• [Problem statement]: Repeat exactly, and only, the lines below starting at the line that contains "Given: Select the Rectangle Frame tool" and ending at the line that contains "This screenshot has height=734, width=1568.", inclusive of both.

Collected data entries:
*** Block opens ***

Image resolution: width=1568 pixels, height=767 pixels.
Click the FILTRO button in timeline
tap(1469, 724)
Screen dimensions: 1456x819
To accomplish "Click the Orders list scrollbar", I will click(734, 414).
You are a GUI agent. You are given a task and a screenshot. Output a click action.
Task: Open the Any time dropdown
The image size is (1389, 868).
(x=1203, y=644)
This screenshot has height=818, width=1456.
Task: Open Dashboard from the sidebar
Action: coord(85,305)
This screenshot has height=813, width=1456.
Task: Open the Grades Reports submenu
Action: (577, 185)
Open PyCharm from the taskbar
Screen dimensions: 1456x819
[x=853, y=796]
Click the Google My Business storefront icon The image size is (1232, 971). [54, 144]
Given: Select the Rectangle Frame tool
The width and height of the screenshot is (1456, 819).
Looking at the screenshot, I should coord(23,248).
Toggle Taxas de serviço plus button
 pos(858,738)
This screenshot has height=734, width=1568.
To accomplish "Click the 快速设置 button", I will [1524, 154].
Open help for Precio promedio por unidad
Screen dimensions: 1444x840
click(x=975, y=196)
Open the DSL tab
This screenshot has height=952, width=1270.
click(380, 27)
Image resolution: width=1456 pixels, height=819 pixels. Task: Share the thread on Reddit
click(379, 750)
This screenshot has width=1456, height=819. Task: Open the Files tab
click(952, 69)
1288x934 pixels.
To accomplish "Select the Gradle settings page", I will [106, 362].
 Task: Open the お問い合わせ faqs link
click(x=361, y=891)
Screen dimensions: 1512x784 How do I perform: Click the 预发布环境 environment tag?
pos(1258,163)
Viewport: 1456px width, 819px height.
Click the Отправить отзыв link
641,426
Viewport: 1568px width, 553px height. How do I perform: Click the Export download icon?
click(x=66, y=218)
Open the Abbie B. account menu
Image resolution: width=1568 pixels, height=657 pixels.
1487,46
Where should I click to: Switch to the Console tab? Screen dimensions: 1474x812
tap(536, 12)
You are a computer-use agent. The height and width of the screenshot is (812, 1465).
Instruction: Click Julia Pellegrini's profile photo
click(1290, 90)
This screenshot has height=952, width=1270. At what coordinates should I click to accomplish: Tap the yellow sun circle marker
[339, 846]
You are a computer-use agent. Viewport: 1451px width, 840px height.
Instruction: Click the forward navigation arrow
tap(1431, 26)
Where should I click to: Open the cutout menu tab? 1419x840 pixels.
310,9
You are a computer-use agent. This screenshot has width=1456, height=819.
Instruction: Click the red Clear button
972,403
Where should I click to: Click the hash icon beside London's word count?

*** Block closes ***

• [Solution below]:
Given: Select the Rectangle Frame tool
The width and height of the screenshot is (1456, 819).
Looking at the screenshot, I should coord(23,248).
Toggle Taxas de serviço plus button
 pos(858,738)
This screenshot has height=734, width=1568.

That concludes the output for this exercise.